The extent of binding can be determined by counting the specific radioactivity that the filter acquired during the reaction.
The high content of 5-methylcytosine is found in the transcriptionally inactive regions of DNA.
It is possible to prevent methylation by porating 5-azacytidine into the DNA.
Some normally inactive genes will be activated because of the lack of methylation.
The 5-methylcytosine signal might play a role in the inactivation of genes.
The domain might be able to block transcription by binding to regulatory regions of double-stranded DNA.
The major grooves are where the protein domain would bind.
The 5-methyl group will protrude into the major grooves of double-stranded DNA on the outside of a GC base pair.

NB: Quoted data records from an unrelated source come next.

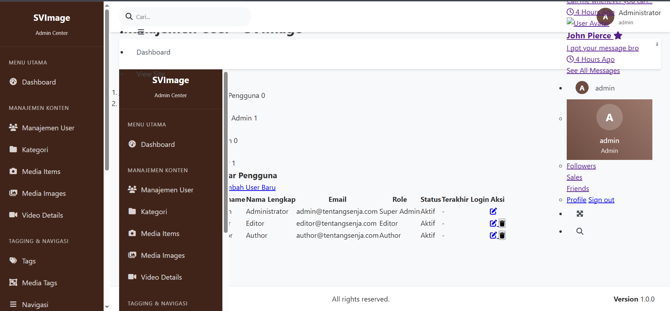Open Navigasi from the sidebar
The image size is (670, 311).
tap(35, 305)
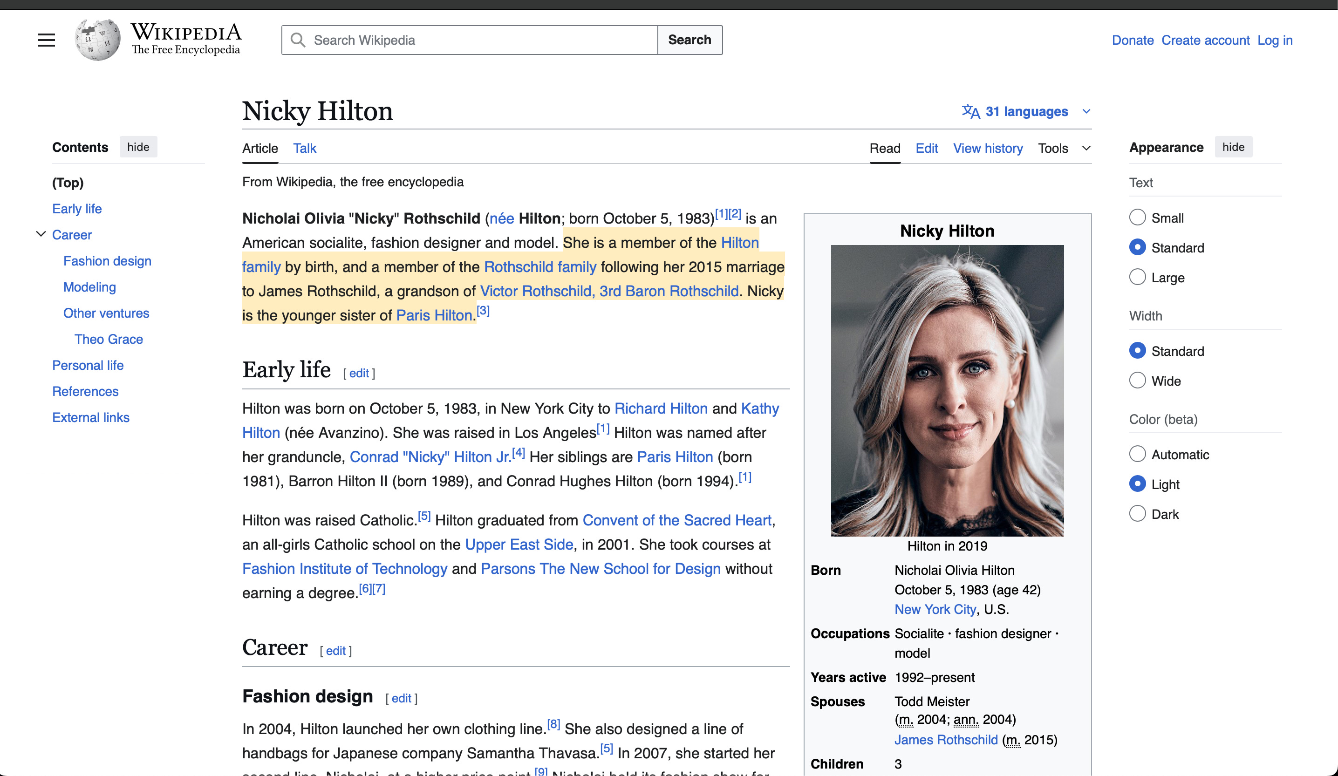Click the Wikipedia wordmark logo
This screenshot has height=776, width=1338.
(186, 39)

The anti-inducer could be a competitor.
The anti-inducer would bind to the repressor at a similar or overlap site to that of the inducer, but wouldn't cause the conformational change necessary to release the repressor from the operator DNA.
The anti-inducer would have to be removed from its site by higher concentrations of inducer.
Striking symmetry is a recurring theme for interactions between genes.
There is a chance that the DNA sequence could be used as a binding site.
Inverted repeat sequence can serve as a hot spot for genetic rearrangements because they can form hairpin secondary structures that block DNA polymerases or are processed by structure-specific endonucleases.
The carbonyl carbon of the thioester of acetyl-CoA can be attacked by the lysine group.
The leaving group CoASH could be eliminated by the tetrahedral intermediate.
CREB may be prevented from binding to its true target sites by the injected DNA fragments.
CREB would not be able to perform its role in stimulating the synthesis of new proteins for this reason.
A pathway for the stimulation of long-term memory by Serotonin is proposed.
The coactivator CBP is bound by phosphorylated CREB.
There are genes that are methylated.
The mouse's DNA is cut into pieces of average size about 50,000 base pairs.